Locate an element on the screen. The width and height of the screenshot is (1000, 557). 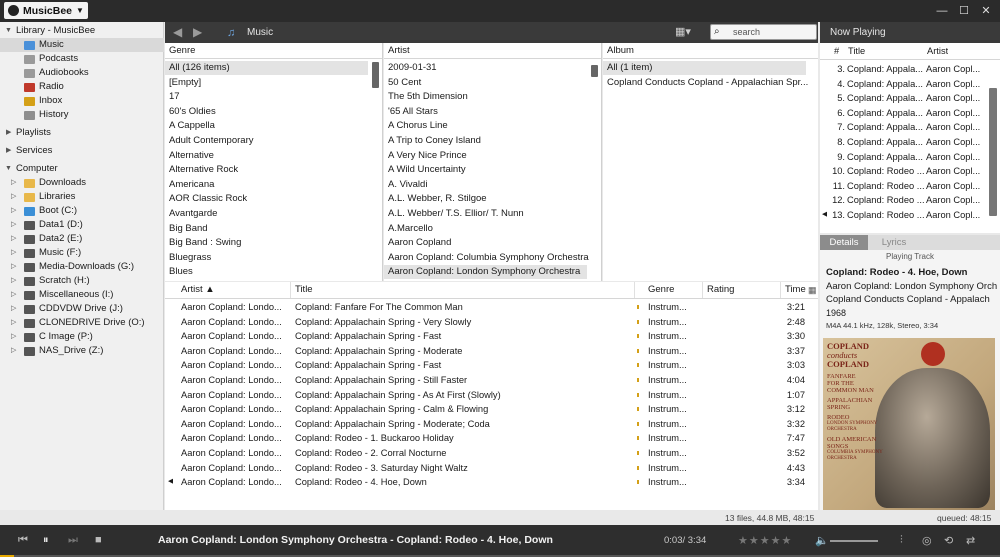
sidebar-item-inbox: Inbox is located at coordinates (82, 101).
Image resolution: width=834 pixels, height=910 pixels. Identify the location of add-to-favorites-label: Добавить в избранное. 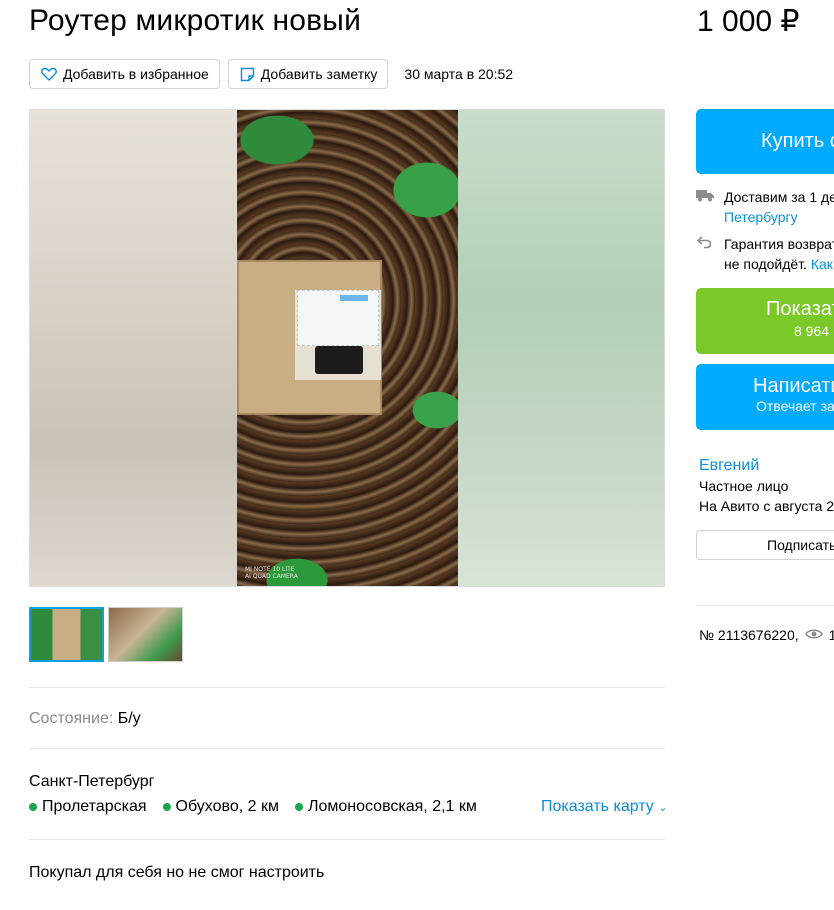
(136, 74).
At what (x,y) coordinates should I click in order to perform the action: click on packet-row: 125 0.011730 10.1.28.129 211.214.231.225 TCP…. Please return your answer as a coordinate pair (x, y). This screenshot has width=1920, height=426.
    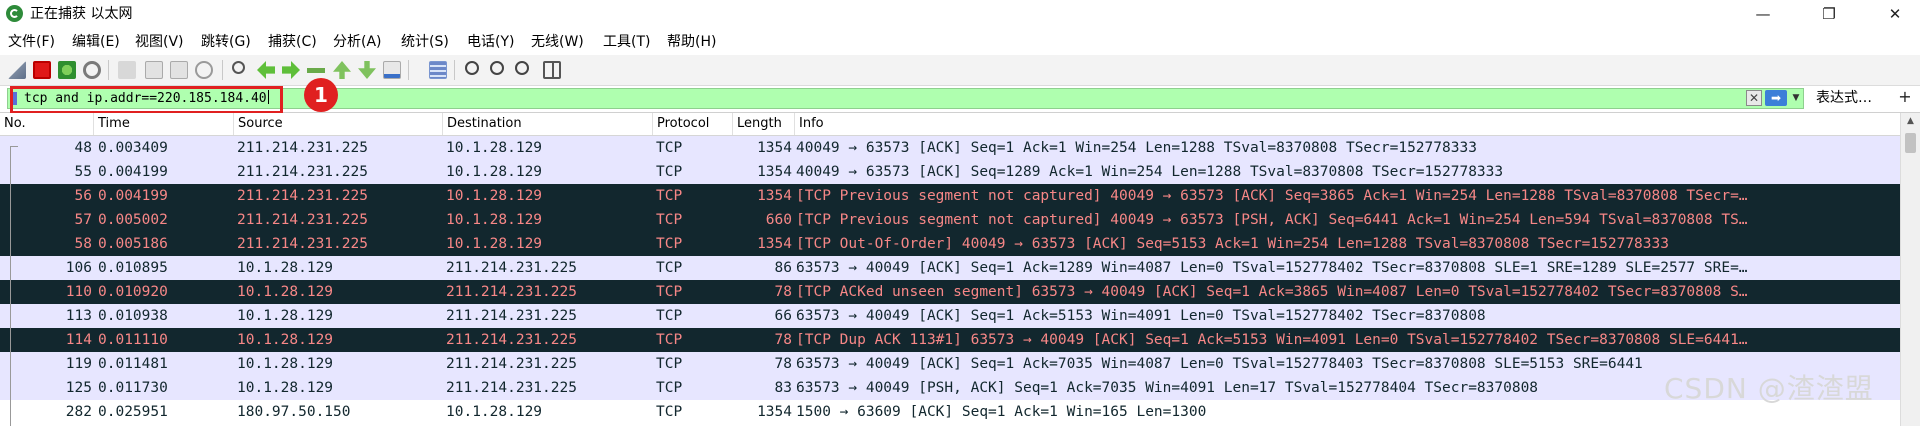
    Looking at the image, I should click on (950, 388).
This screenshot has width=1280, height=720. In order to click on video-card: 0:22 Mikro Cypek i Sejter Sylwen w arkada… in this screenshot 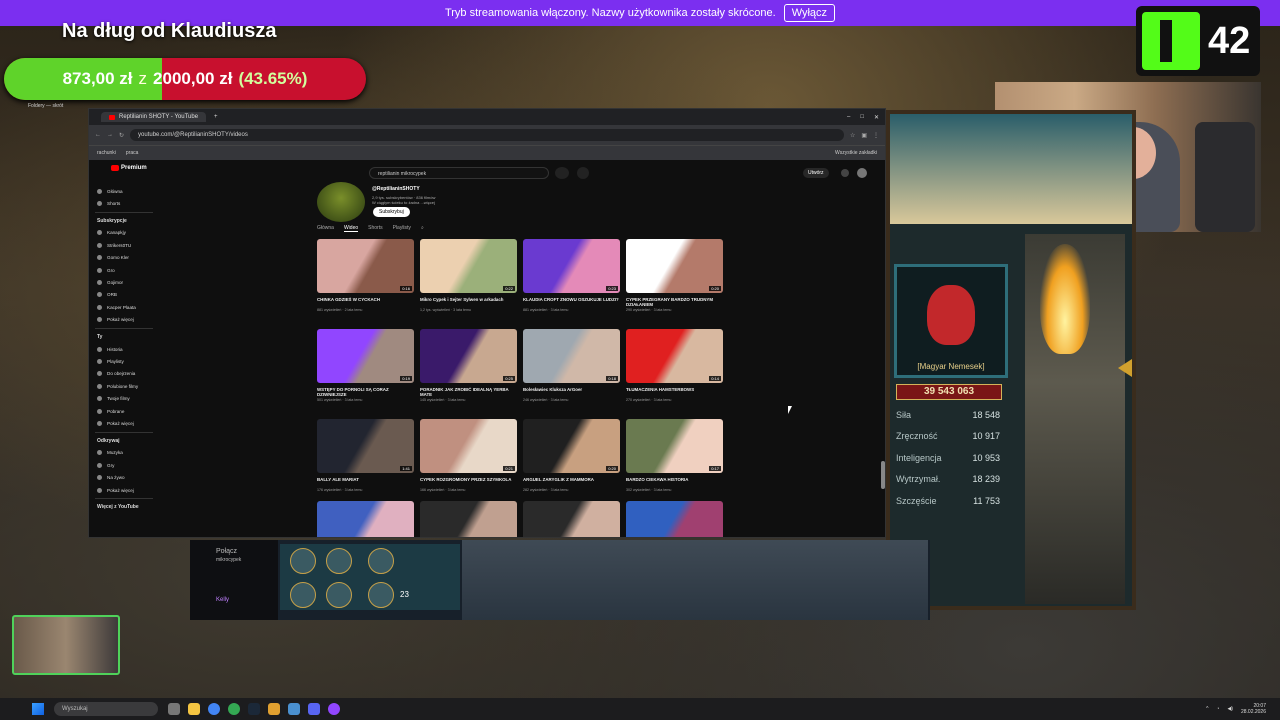, I will do `click(468, 276)`.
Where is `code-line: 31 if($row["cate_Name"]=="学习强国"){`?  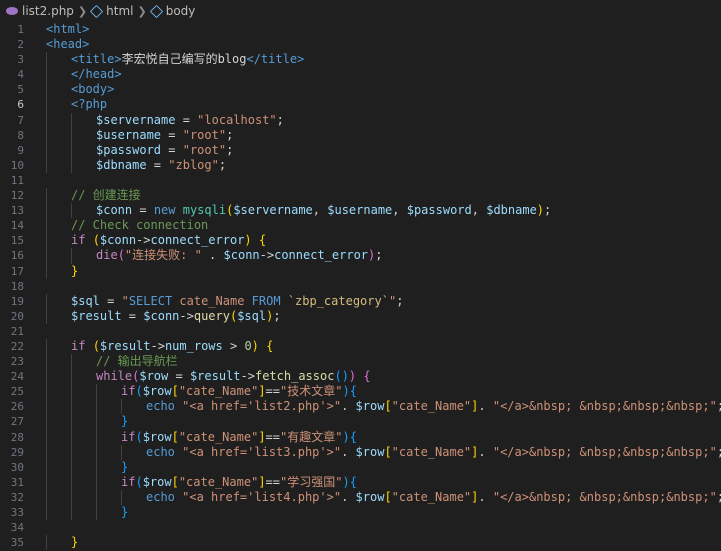 code-line: 31 if($row["cate_Name"]=="学习强国"){ is located at coordinates (360, 482).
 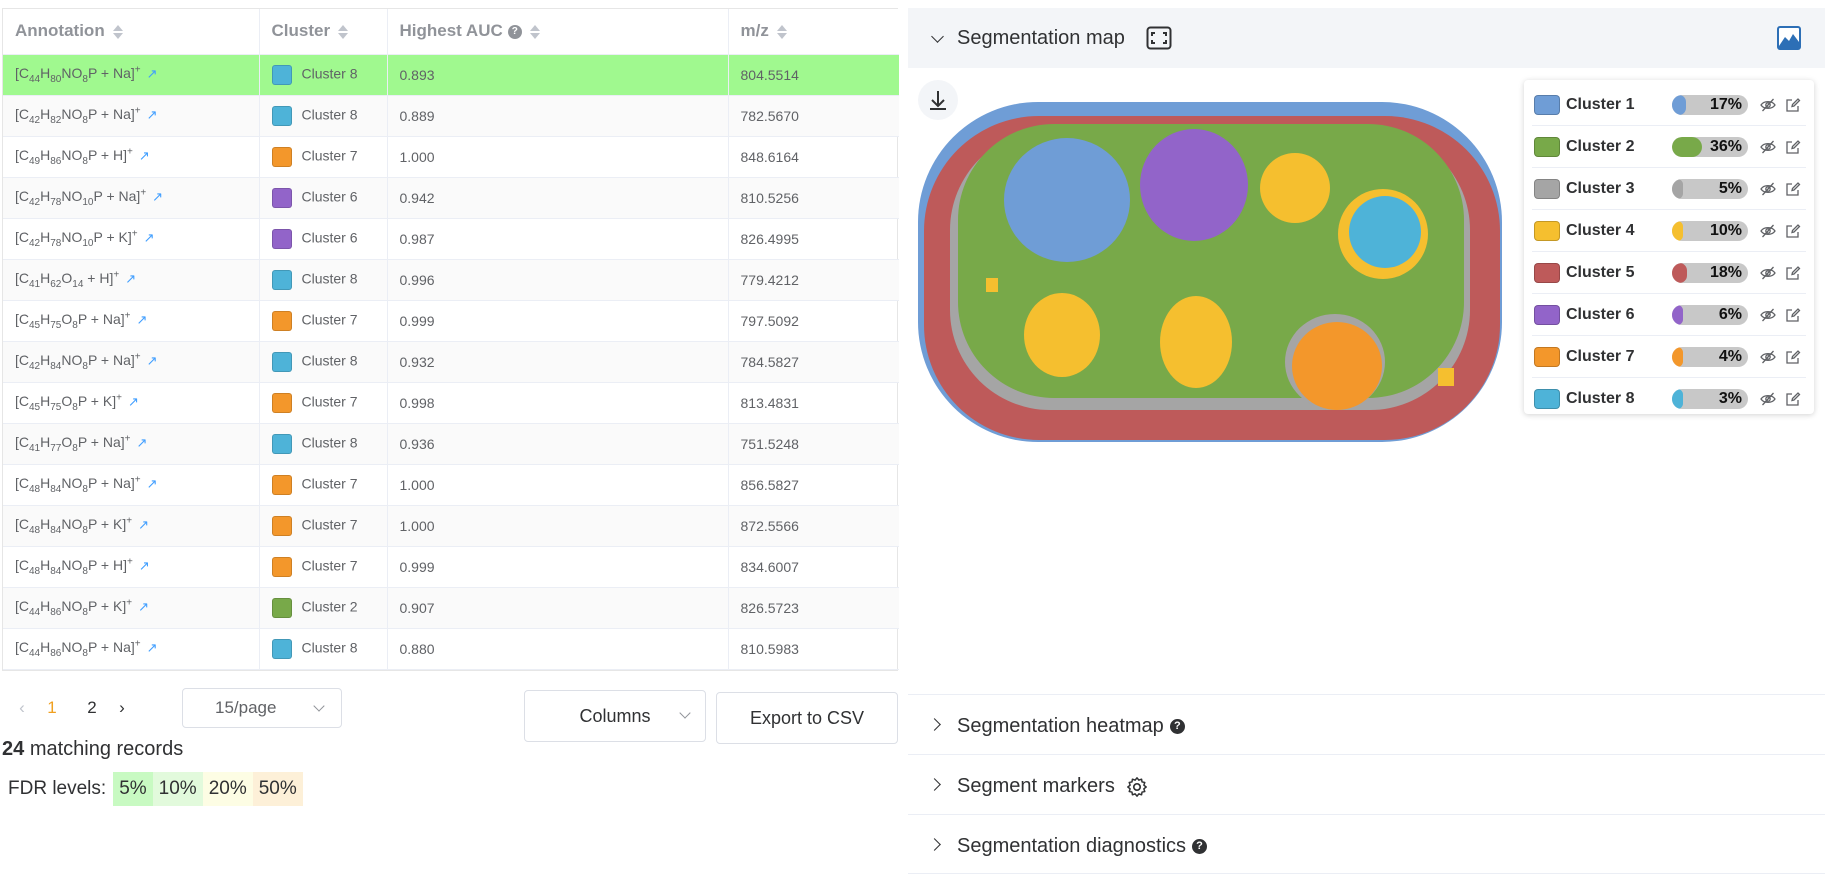 What do you see at coordinates (35, 161) in the screenshot?
I see `formula-part: 49` at bounding box center [35, 161].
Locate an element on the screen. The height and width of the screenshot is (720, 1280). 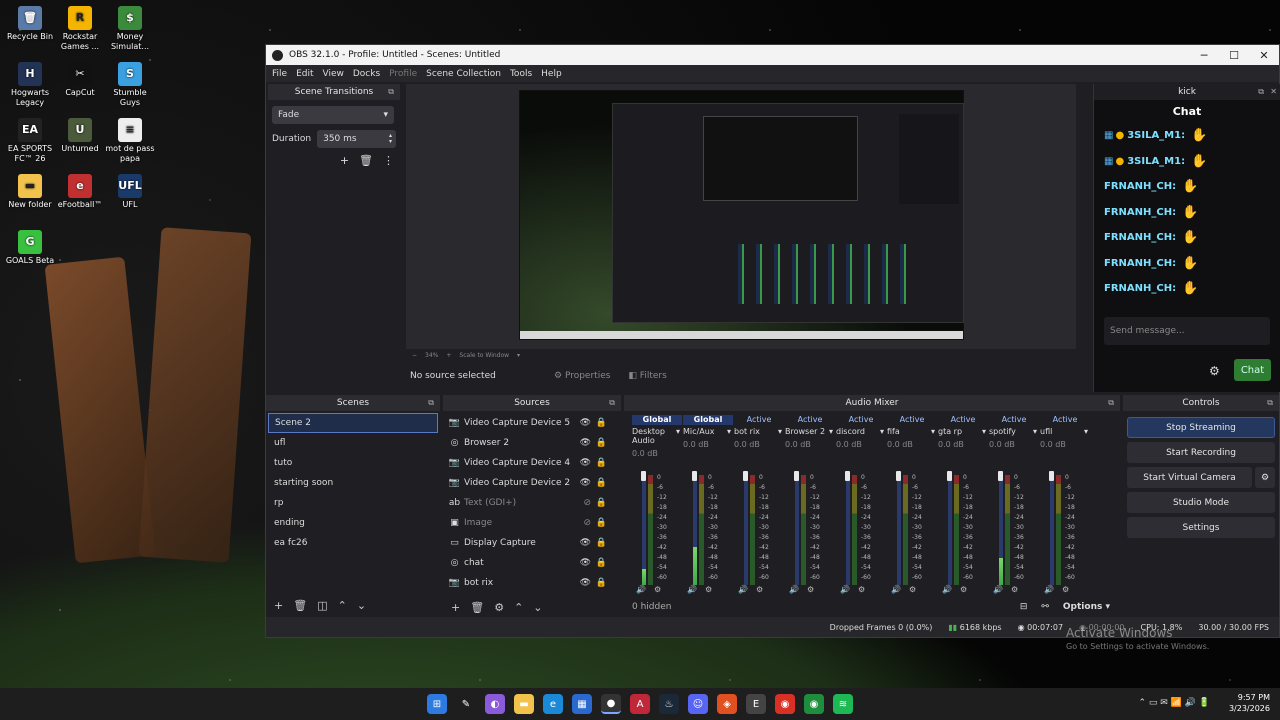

# # # # # # #

Try it> Copy every line above that contains the word "should", matching its case exactly.

Output of the exercise>
At what (x,y) coordinates should I click in order to perform the action: click on packet-row: 125 0.011730 10.1.28.129 211.214.231.225 TCP…. Please return your answer as a coordinate pair (x, y). This screenshot has width=1920, height=426.
    Looking at the image, I should click on (950, 388).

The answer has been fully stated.